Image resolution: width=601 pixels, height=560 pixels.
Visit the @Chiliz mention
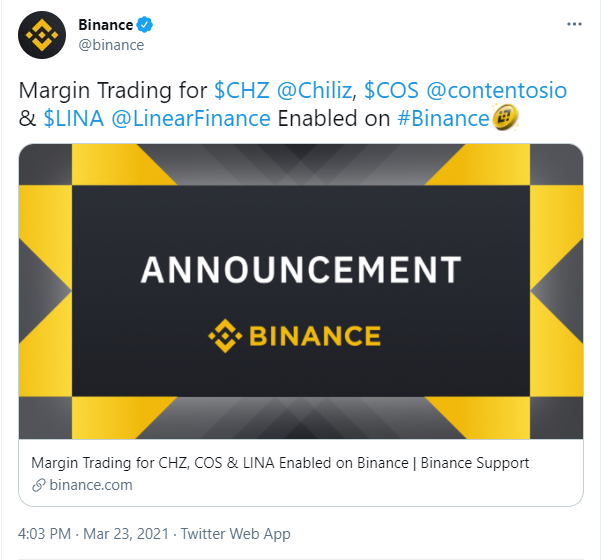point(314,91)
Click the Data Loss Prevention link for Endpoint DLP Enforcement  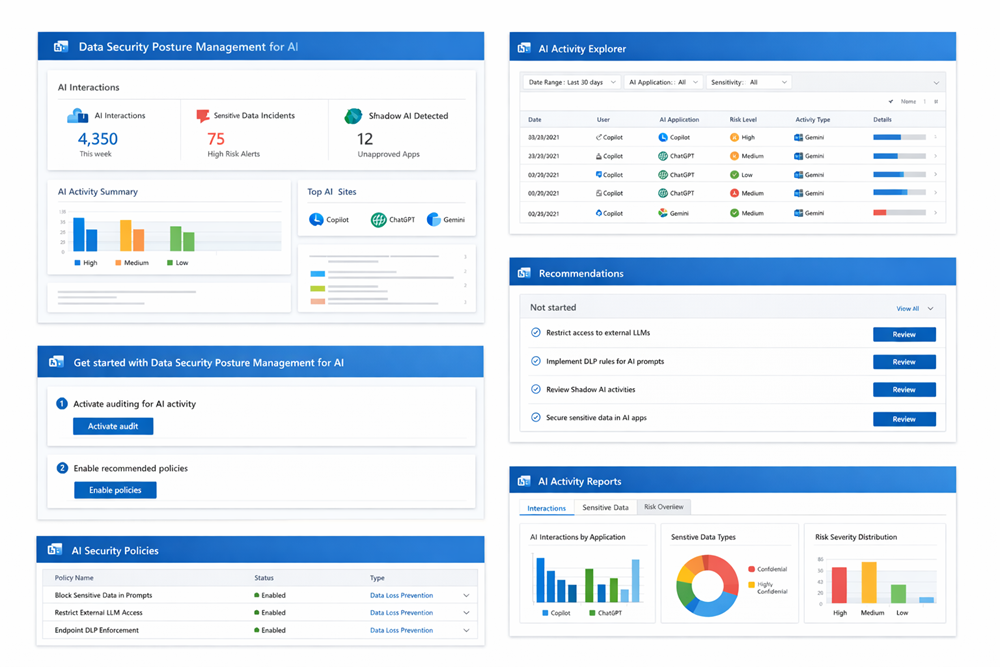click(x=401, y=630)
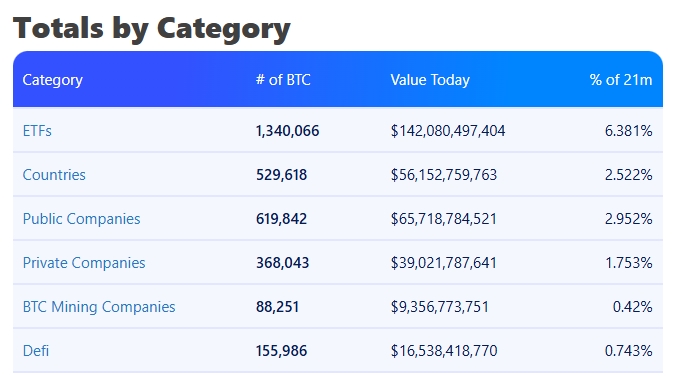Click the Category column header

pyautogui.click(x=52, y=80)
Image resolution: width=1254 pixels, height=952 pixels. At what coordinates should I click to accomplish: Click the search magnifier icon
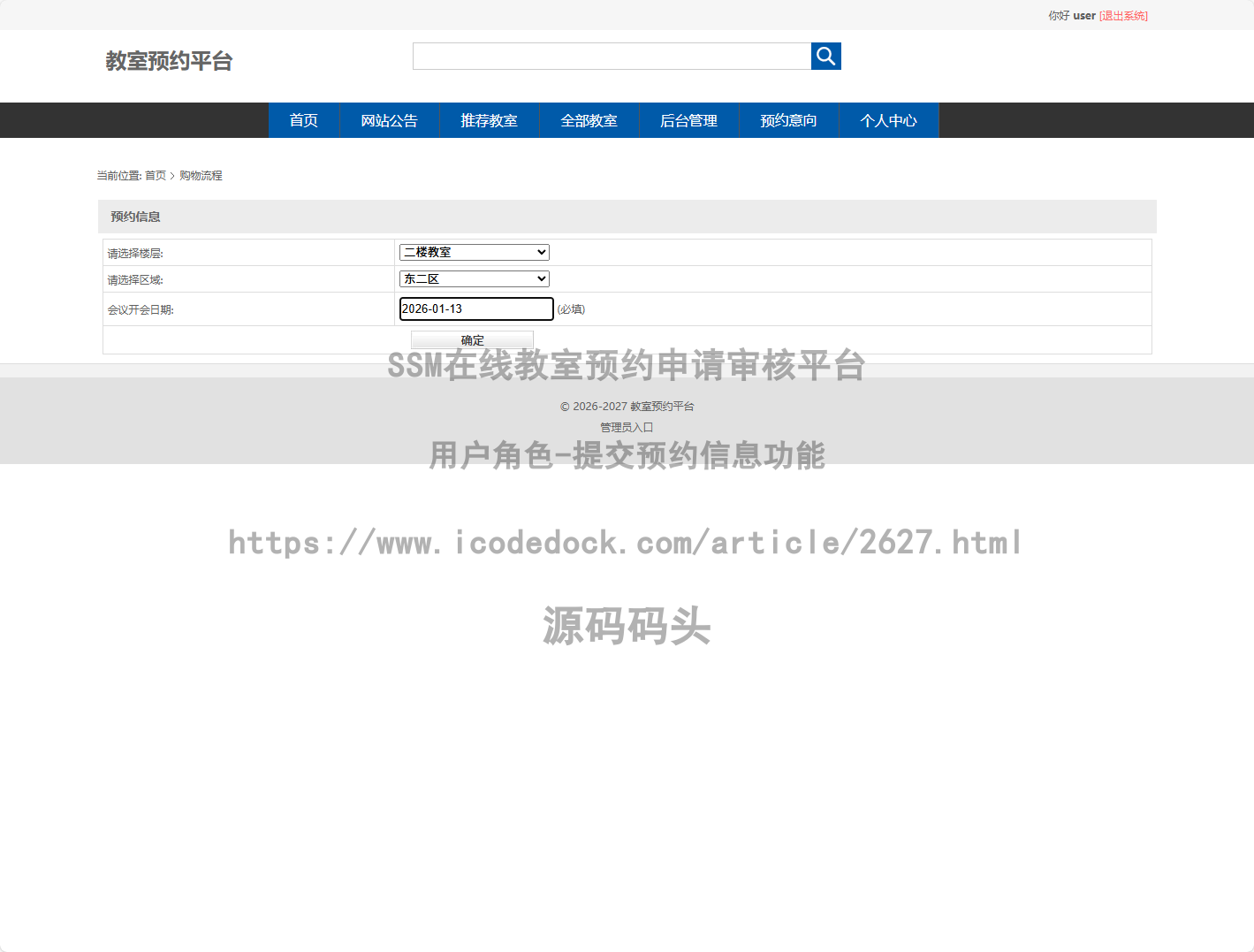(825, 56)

=-=-=-=-=

Please transcribe the lines from the one containing "Image resolution: width=1254" to the last line of the listing, both included, exactly and with nothing added, leaving every picture out.

| The completed task |
Image resolution: width=1254 pixels, height=952 pixels. At what coordinates should I click to accomplish: Click the search magnifier icon
(825, 56)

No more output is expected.